Para
meditar y reflexionar
Si pretendo renunciar a
vivir en el pasado, debo dejarme tanto de lamentaciones como de
resentimientos.
Lo que tiendo a considerar como pernicioso (mis defectos, mis
limitaciones, la falta de oportunidades en la vida, mis supuestas "malas
experiencias"...) debo aprender a verlo como una bendición. Porque en la
danza de la vida todas las cosas cooperan a nuestro bien.
Una vez libre de lamentaciones y resentimientos, me libero también
de mis "buenas experiencias".
Las experiencias como los bienes terrenos, pueden acumularse, y si
me aferro a ellas, estaré una vez más viviendo en el pasado. Así pues,
digo "adiós" a las personas... lugares... ocupaciones... cosas... que
atesoro del pasado.
Nunca volveremos a encontrarnos, porque, si alguna vez vuelvo a
todas esas cosas, ellas habrán cambiado, yo habré cambiado, todo será
diferente. De manera que adiós... Gracias y adiós...
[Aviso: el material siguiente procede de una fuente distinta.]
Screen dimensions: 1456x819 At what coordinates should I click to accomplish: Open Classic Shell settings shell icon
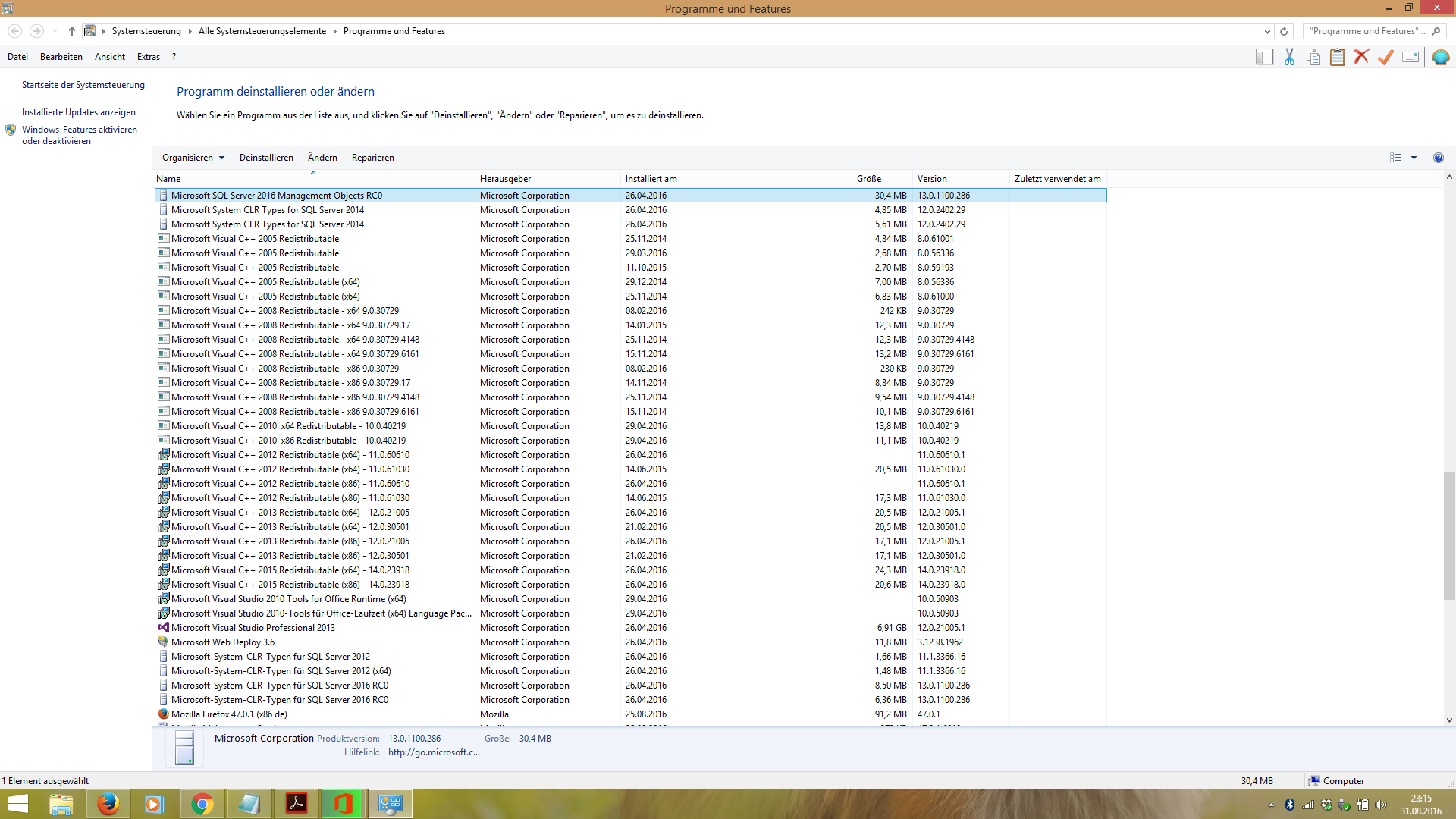1440,57
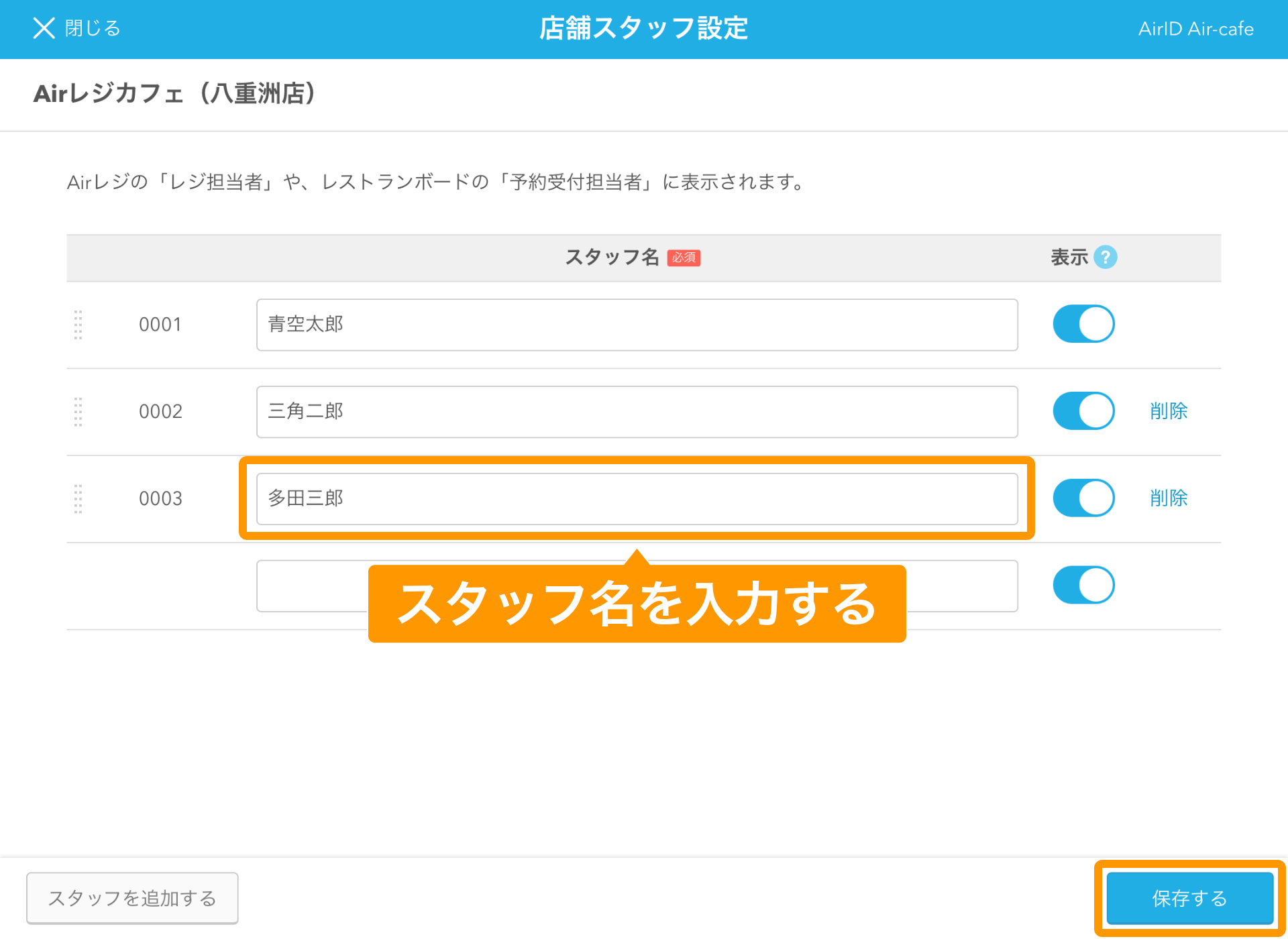
Task: Toggle display switch on the empty row
Action: pos(1083,585)
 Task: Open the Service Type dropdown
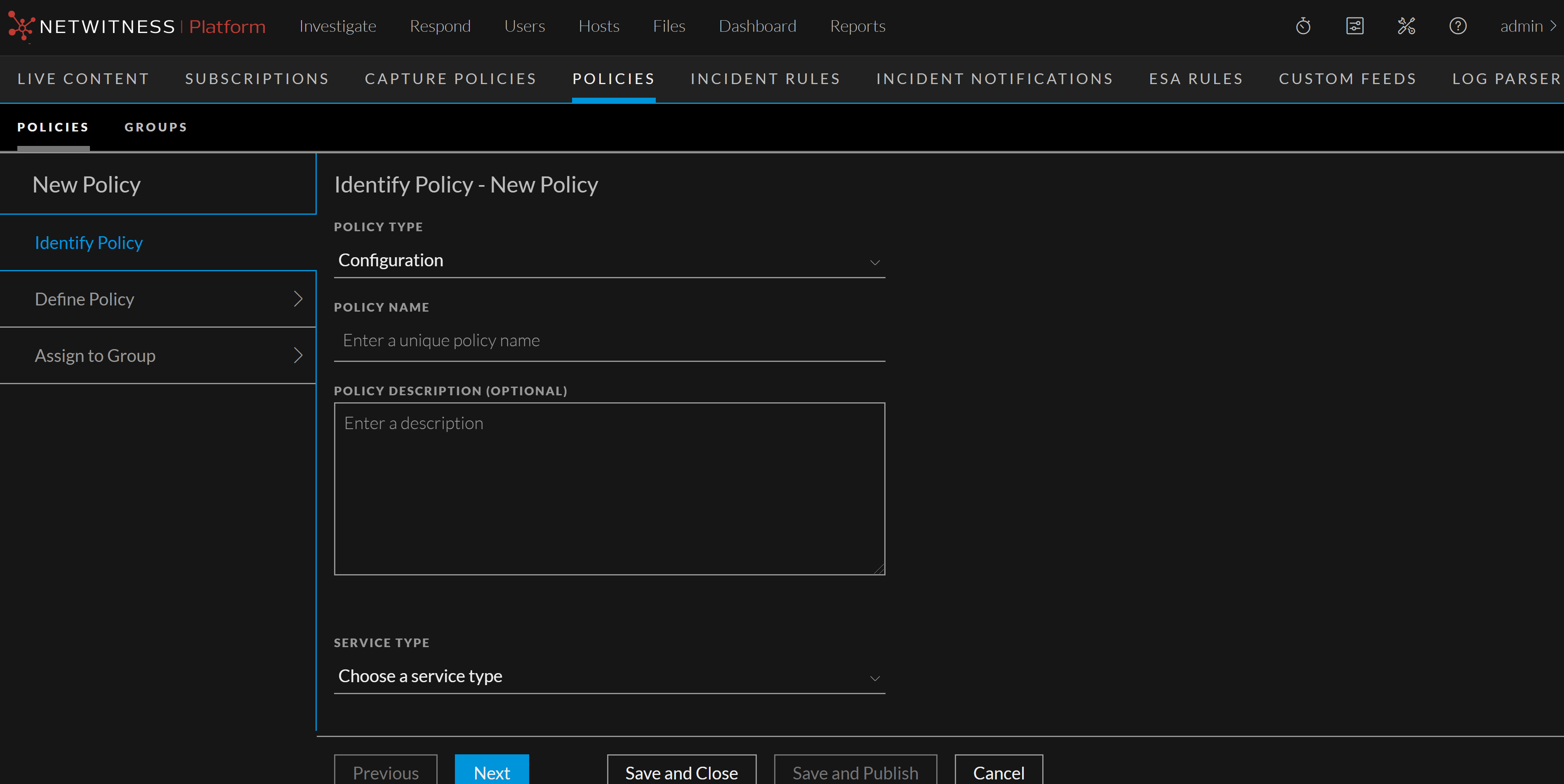(x=609, y=676)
Me he desprendido de mis ayeres, pero aún debo desposeerme de mis
mañanas, porque -al igual que el pasado- el futuro está muerto, es una
construcción de la mente, y vivir en él significa estar muerto al aquí y
ahora. De modo que renuncio a mi codicia y a toda ambición por adquirir,
por lograr, por ser alguien en el futuro... La vida no es mañana; la vida
es ahora.
Igual que el amor... y Dios... y la felicidad...
Pienso en las cosas que codicio y ambiciono (mañana) e imagino que
las aparto de mí... Y es un inmenso alivio, porque cuando me libero de mi
codicia, me libero de mi esclavitud, de la ansiedad y quedo en libertad
para estar vivo.
Me tomo unos instantes para permitirme experimentar este alivio y
esta libertad...
Después de haberme liberado del futuro y del pasado, entro en el
presente para experimentar la vida tal como ahora es, porque la vida
eterna es ahora, la vida eterna es aquí.
Escucho los sonidos que me rodean... Tomo conciencia de mi
respiración... y de mi cuerpo... a fin de estar lo más presente posible.